Bergeron Chris M, Moe Kris S
Department of Otolaryngology-Head and Neck Surgery, University of Washington School of Medicine, Harborview Medical Center, Seattle, Washington 98104-2420, USA.
Facial Plast Surg. 2008 May;24(2):220-30. doi: 10.1055/s-2008-1075838.

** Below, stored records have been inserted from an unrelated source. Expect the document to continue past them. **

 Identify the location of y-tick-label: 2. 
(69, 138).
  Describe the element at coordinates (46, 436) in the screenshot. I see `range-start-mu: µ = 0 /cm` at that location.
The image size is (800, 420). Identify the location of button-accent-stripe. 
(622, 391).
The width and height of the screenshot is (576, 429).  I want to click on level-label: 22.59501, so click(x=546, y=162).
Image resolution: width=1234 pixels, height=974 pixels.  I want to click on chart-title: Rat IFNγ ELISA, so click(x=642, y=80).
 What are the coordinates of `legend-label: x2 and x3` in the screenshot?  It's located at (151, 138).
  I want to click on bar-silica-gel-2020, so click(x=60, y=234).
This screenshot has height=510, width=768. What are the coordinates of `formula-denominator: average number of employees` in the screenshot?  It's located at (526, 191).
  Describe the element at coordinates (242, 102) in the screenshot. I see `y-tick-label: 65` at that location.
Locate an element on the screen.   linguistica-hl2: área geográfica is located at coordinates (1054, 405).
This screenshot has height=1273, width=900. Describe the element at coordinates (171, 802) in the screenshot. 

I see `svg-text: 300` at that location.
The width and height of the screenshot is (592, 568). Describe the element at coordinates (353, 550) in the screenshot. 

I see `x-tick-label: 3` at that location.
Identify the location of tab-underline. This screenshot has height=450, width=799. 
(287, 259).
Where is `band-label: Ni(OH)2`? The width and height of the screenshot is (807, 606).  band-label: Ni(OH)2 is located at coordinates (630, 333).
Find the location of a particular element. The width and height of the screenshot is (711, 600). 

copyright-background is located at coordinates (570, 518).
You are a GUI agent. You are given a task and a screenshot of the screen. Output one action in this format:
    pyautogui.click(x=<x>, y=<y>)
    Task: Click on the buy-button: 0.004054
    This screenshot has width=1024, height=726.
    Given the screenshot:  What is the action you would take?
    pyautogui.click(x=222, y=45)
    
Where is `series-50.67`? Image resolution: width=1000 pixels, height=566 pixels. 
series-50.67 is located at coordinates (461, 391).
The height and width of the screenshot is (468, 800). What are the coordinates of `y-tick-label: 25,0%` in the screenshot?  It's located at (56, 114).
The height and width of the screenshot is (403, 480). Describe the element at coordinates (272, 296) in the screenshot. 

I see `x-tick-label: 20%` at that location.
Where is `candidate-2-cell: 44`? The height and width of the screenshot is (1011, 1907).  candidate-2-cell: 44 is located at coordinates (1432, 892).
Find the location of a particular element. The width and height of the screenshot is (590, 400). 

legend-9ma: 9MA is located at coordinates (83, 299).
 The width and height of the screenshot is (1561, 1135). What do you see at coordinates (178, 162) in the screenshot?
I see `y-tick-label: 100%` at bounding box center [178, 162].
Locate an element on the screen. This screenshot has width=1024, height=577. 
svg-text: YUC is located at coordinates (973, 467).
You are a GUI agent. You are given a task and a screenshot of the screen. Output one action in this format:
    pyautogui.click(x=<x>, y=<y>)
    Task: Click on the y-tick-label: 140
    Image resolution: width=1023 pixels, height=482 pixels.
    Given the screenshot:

Patients with upper lid paralysis suffer from a loss of the blink reflex/response in the affected eye, leaving the eye vulnerable to a host of predatory insults. Partial or total impairment of the orbicularis oculi muscle, lagophthalmos, disruption of the lacrimal apparatus, upper lid retraction, and the unopposed pull of gravity on the surrounding paralyzed tissues all contribute to increased corneal exposure and an increased risk of exposure keratitis. Management of the upper lid in these patients must therefore focus on restoration of the effects of the blink reflex/response and prevention of corneal exposure. Relevant anatomy and pathophysiology are discussed. The initial treatment is supportive, with surgery reserved for those patients that fall into two categories: those who have failed nonsurgical treatment to protect the cornea and those who have been treated effectively with conservative measures but are faced with the prospect of long-term or permanent paralysis. A variety of surgical procedures that may be classified as either static or dynamic are discussed. Standard static procedures include lid loading and tarsorrhaphy, whereas the palpebral spring implant and the temporalis muscle transfer are classified as dynamic. The goal of the corrective procedures is to allow complete eye closure, thereby providing corneal protection, with minimal (1 mm or less) ptosis in the open position.
上睑麻痹患者患侧眼睛的瞬目反射/反应丧失,使眼睛易受多种侵害。眼轮匝肌部分或完全受损、兔眼、泪器破坏、上睑退缩以及重力对周围麻痹组织的无对抗牵拉,均会导致角膜暴露增加和暴露性角膜炎风险升高。因此,这些患者上睑的治疗必须侧重于恢复瞬目反射/反应的作用并预防角膜暴露。本文讨论了相关的解剖学和病理生理学。初始治疗为支持性治疗,手术仅适用于两类患者:非手术治疗未能有效保护角膜的患者,以及经保守治疗有效但面临长期或永久性麻痹的患者。本文还讨论了多种可分为静态或动态的外科手术。标准的静态手术包括眼睑负重术和睑裂缝合术,而睑弹簧植入术和颞肌转移术则属于动态手术。矫正手术的目标是实现完全闭眼,从而保护角膜,同时睁眼时上睑下垂最小(1毫米或更小)。